▶ **Your task**
Write down each entry again, exactly as it reads.

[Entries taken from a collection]

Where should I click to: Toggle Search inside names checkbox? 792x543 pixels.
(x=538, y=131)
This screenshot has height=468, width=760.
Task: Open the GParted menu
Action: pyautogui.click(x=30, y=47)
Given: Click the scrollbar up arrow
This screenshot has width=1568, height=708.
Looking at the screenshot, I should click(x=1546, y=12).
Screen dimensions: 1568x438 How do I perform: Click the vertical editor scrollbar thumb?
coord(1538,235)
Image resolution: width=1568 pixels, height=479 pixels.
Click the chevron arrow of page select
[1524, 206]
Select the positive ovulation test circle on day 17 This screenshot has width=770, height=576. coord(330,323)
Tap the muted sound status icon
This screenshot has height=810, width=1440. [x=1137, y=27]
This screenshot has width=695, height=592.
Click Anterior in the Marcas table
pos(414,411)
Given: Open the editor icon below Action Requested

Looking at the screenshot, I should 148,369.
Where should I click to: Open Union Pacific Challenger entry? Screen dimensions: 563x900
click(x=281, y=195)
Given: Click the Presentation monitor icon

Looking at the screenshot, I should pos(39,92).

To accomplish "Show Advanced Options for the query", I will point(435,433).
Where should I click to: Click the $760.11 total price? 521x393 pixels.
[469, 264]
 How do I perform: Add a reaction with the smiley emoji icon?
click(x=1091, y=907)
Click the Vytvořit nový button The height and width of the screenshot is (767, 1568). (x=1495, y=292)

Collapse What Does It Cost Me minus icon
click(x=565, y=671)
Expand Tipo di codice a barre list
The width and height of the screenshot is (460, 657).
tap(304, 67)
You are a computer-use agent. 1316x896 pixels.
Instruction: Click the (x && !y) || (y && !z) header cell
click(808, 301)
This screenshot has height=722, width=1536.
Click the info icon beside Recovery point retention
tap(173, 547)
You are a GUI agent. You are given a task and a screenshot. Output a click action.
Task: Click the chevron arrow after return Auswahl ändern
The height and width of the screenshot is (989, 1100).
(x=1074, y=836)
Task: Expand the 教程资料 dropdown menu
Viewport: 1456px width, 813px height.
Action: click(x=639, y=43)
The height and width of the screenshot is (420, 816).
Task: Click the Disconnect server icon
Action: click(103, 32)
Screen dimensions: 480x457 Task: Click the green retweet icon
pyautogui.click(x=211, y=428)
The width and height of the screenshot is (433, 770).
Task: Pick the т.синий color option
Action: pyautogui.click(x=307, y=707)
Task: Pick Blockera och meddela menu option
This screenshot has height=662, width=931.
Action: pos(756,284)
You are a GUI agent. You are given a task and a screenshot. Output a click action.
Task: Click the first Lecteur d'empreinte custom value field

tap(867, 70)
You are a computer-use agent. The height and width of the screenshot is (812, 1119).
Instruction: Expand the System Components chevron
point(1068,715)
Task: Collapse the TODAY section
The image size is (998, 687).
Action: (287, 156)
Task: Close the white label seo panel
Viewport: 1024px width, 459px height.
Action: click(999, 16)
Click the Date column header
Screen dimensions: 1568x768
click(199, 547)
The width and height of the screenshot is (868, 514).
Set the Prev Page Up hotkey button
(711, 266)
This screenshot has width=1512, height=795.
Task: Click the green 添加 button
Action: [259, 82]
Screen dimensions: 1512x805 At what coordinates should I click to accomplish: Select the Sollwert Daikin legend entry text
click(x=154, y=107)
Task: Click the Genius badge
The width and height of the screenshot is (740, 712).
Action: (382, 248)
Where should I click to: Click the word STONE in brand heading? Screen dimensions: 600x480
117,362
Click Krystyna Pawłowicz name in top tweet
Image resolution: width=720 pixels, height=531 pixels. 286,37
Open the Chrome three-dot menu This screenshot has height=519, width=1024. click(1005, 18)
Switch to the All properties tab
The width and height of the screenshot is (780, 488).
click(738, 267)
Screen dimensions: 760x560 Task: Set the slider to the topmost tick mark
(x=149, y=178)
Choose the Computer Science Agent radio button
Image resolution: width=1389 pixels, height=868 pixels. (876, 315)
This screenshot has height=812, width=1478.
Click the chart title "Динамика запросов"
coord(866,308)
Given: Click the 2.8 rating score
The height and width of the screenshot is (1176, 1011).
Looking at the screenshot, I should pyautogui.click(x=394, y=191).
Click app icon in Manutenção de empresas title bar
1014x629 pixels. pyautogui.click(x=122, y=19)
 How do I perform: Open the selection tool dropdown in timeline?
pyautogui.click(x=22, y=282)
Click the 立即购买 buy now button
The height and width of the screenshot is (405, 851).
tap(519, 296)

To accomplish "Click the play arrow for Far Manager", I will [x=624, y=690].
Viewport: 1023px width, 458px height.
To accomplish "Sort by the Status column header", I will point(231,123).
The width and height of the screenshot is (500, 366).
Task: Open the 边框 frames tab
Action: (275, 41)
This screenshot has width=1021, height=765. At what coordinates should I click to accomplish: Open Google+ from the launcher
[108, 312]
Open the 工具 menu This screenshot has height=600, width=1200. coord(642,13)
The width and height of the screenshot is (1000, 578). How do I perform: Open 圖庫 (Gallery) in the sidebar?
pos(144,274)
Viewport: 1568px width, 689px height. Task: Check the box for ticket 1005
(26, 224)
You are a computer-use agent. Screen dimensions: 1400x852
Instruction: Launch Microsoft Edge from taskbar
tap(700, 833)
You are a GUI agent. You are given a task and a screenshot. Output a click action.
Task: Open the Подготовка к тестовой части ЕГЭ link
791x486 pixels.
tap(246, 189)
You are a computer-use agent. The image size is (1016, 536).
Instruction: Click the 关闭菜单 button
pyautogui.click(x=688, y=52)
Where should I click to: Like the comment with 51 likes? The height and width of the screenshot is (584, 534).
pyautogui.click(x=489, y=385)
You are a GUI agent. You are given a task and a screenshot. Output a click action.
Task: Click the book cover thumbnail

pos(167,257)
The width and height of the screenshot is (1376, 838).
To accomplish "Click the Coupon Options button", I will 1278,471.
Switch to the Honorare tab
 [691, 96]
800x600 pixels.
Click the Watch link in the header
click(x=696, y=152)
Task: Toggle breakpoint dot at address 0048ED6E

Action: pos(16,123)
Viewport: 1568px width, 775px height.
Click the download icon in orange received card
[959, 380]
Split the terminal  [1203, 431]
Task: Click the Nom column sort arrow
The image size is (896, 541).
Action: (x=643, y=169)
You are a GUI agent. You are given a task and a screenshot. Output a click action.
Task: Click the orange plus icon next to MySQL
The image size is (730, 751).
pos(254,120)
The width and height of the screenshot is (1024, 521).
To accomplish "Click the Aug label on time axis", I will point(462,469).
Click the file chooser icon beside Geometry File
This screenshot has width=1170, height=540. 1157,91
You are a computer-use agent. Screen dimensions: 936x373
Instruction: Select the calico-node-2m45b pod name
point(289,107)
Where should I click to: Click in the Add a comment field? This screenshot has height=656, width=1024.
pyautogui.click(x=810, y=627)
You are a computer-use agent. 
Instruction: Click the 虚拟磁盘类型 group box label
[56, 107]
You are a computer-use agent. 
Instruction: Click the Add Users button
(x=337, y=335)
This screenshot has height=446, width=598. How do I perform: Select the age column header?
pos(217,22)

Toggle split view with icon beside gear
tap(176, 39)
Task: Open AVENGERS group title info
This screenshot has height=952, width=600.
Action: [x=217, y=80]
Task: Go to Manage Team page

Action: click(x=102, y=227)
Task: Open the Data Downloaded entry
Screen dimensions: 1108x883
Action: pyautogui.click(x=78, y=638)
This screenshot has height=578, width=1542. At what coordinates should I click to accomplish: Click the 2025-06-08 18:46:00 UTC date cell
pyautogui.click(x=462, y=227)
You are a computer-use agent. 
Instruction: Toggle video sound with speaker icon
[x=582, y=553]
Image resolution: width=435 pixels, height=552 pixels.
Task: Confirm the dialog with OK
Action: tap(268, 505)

▶ **Answer for the task**
Where should I click to: Toggle Search inside names checkbox? 792x543 pixels.
(x=538, y=131)
This screenshot has height=468, width=760.
Task: Open the GParted menu
Action: pyautogui.click(x=30, y=47)
Given: Click the scrollbar up arrow
This screenshot has width=1568, height=708.
Looking at the screenshot, I should click(x=1546, y=12).
Screen dimensions: 1568x438 How do I perform: Click the vertical editor scrollbar thumb?
coord(1538,235)
Image resolution: width=1568 pixels, height=479 pixels.
Click the chevron arrow of page select
[1524, 206]
Select the positive ovulation test circle on day 17 This screenshot has width=770, height=576. coord(330,323)
Tap the muted sound status icon
This screenshot has height=810, width=1440. [x=1137, y=27]
This screenshot has width=695, height=592.
Click Anterior in the Marcas table
pos(414,411)
Given: Open the editor icon below Action Requested

Looking at the screenshot, I should 148,369.
Where should I click to: Open Union Pacific Challenger entry? Screen dimensions: 563x900
click(x=281, y=195)
Given: Click the Presentation monitor icon

Looking at the screenshot, I should pos(39,92).

To accomplish "Show Advanced Options for the query", I will point(435,433).
Where should I click to: Click the $760.11 total price? 521x393 pixels.
[469, 264]
 How do I perform: Add a reaction with the smiley emoji icon?
click(x=1091, y=907)
Click the Vytvořit nový button The height and width of the screenshot is (767, 1568). (x=1495, y=292)

Collapse What Does It Cost Me minus icon
click(x=565, y=671)
Expand Tipo di codice a barre list
The width and height of the screenshot is (460, 657).
tap(304, 67)
You are a computer-use agent. 1316x896 pixels.
Instruction: Click the (x && !y) || (y && !z) header cell
click(808, 301)
This screenshot has height=722, width=1536.
Click the info icon beside Recovery point retention
tap(173, 547)
You are a GUI agent. You are given a task and a screenshot. Output a click action.
Task: Click the chevron arrow after return Auswahl ändern
The height and width of the screenshot is (989, 1100).
(x=1074, y=836)
Task: Expand the 教程资料 dropdown menu
Viewport: 1456px width, 813px height.
Action: click(x=639, y=43)
The height and width of the screenshot is (420, 816).
Task: Click the Disconnect server icon
Action: click(103, 32)
Screen dimensions: 480x457 Task: Click the green retweet icon
pyautogui.click(x=211, y=428)
The width and height of the screenshot is (433, 770).
Task: Pick the т.синий color option
Action: pyautogui.click(x=307, y=707)
Task: Pick Blockera och meddela menu option
This screenshot has height=662, width=931.
Action: pos(756,284)
You are a GUI agent. You are given a task and a screenshot. Output a click action.
Task: Click the first Lecteur d'empreinte custom value field

tap(867, 70)
You are a computer-use agent. The height and width of the screenshot is (812, 1119).
Instruction: Expand the System Components chevron
point(1068,715)
Task: Collapse the TODAY section
The image size is (998, 687).
Action: (287, 156)
Task: Close the white label seo panel
Viewport: 1024px width, 459px height.
Action: click(999, 16)
Click the Date column header
Screen dimensions: 1568x768
click(199, 547)
The width and height of the screenshot is (868, 514).
Set the Prev Page Up hotkey button
(711, 266)
This screenshot has width=1512, height=795.
Task: Click the green 添加 button
Action: [259, 82]
Screen dimensions: 1512x805 At what coordinates should I click to accomplish: Select the Sollwert Daikin legend entry text
click(x=154, y=107)
Task: Click the Genius badge
The width and height of the screenshot is (740, 712).
Action: (382, 248)
Where should I click to: Click the word STONE in brand heading? Screen dimensions: 600x480
117,362
Click Krystyna Pawłowicz name in top tweet
Image resolution: width=720 pixels, height=531 pixels. 286,37
Open the Chrome three-dot menu This screenshot has height=519, width=1024. click(1005, 18)
Switch to the All properties tab
The width and height of the screenshot is (780, 488).
click(738, 267)
Screen dimensions: 760x560 Task: Set the slider to the topmost tick mark
(x=149, y=178)
Choose the Computer Science Agent radio button
Image resolution: width=1389 pixels, height=868 pixels. (876, 315)
This screenshot has height=812, width=1478.
Click the chart title "Динамика запросов"
coord(866,308)
Given: Click the 2.8 rating score
The height and width of the screenshot is (1176, 1011).
Looking at the screenshot, I should pyautogui.click(x=394, y=191).
Click app icon in Manutenção de empresas title bar
1014x629 pixels. pyautogui.click(x=122, y=19)
 How do I perform: Open the selection tool dropdown in timeline?
pyautogui.click(x=22, y=282)
Click the 立即购买 buy now button
The height and width of the screenshot is (405, 851).
tap(519, 296)

To accomplish "Click the play arrow for Far Manager", I will [x=624, y=690].
Viewport: 1023px width, 458px height.
To accomplish "Sort by the Status column header", I will point(231,123).
The width and height of the screenshot is (500, 366).
Task: Open the 边框 frames tab
Action: (275, 41)
This screenshot has width=1021, height=765. At what coordinates should I click to accomplish: Open Google+ from the launcher
[108, 312]
Open the 工具 menu This screenshot has height=600, width=1200. coord(642,13)
The width and height of the screenshot is (1000, 578). How do I perform: Open 圖庫 (Gallery) in the sidebar?
pos(144,274)
Viewport: 1568px width, 689px height. Task: Check the box for ticket 1005
(26, 224)
You are a computer-use agent. Screen dimensions: 1400x852
Instruction: Launch Microsoft Edge from taskbar
tap(700, 833)
You are a GUI agent. You are given a task and a screenshot. Output a click action.
Task: Open the Подготовка к тестовой части ЕГЭ link
791x486 pixels.
tap(246, 189)
You are a computer-use agent. The image size is (1016, 536).
Instruction: Click the 关闭菜单 button
pyautogui.click(x=688, y=52)
Where should I click to: Like the comment with 51 likes? The height and width of the screenshot is (584, 534).
pyautogui.click(x=489, y=385)
You are a GUI agent. You are given a task and a screenshot. Output a click action.
Task: Click the book cover thumbnail

pos(167,257)
The width and height of the screenshot is (1376, 838).
To accomplish "Click the Coupon Options button", I will 1278,471.
Switch to the Honorare tab
 [691, 96]
800x600 pixels.
Click the Watch link in the header
click(x=696, y=152)
Task: Toggle breakpoint dot at address 0048ED6E

Action: pos(16,123)
Viewport: 1568px width, 775px height.
Click the download icon in orange received card
[959, 380]
Split the terminal  [1203, 431]
Task: Click the Nom column sort arrow
The image size is (896, 541).
Action: (x=643, y=169)
You are a GUI agent. You are given a task and a screenshot. Output a click action.
Task: Click the orange plus icon next to MySQL
The image size is (730, 751).
pos(254,120)
The width and height of the screenshot is (1024, 521).
To accomplish "Click the Aug label on time axis", I will point(462,469).
Click the file chooser icon beside Geometry File
This screenshot has width=1170, height=540. 1157,91
You are a computer-use agent. Screen dimensions: 936x373
Instruction: Select the calico-node-2m45b pod name
point(289,107)
Where should I click to: Click in the Add a comment field? This screenshot has height=656, width=1024.
pyautogui.click(x=810, y=627)
You are a computer-use agent. 
Instruction: Click the 虚拟磁盘类型 group box label
[56, 107]
You are a computer-use agent. 
Instruction: Click the Add Users button
(x=337, y=335)
This screenshot has height=446, width=598. How do I perform: Select the age column header?
pos(217,22)

Toggle split view with icon beside gear
tap(176, 39)
Task: Open AVENGERS group title info
This screenshot has height=952, width=600.
Action: [x=217, y=80]
Task: Go to Manage Team page

Action: click(x=102, y=227)
Task: Open the Data Downloaded entry
Screen dimensions: 1108x883
Action: pyautogui.click(x=78, y=638)
This screenshot has height=578, width=1542. At what coordinates should I click to accomplish: Click the 2025-06-08 18:46:00 UTC date cell
pyautogui.click(x=462, y=227)
You are a computer-use agent. 
Instruction: Toggle video sound with speaker icon
[x=582, y=553]
Image resolution: width=435 pixels, height=552 pixels.
Task: Confirm the dialog with OK
Action: tap(268, 505)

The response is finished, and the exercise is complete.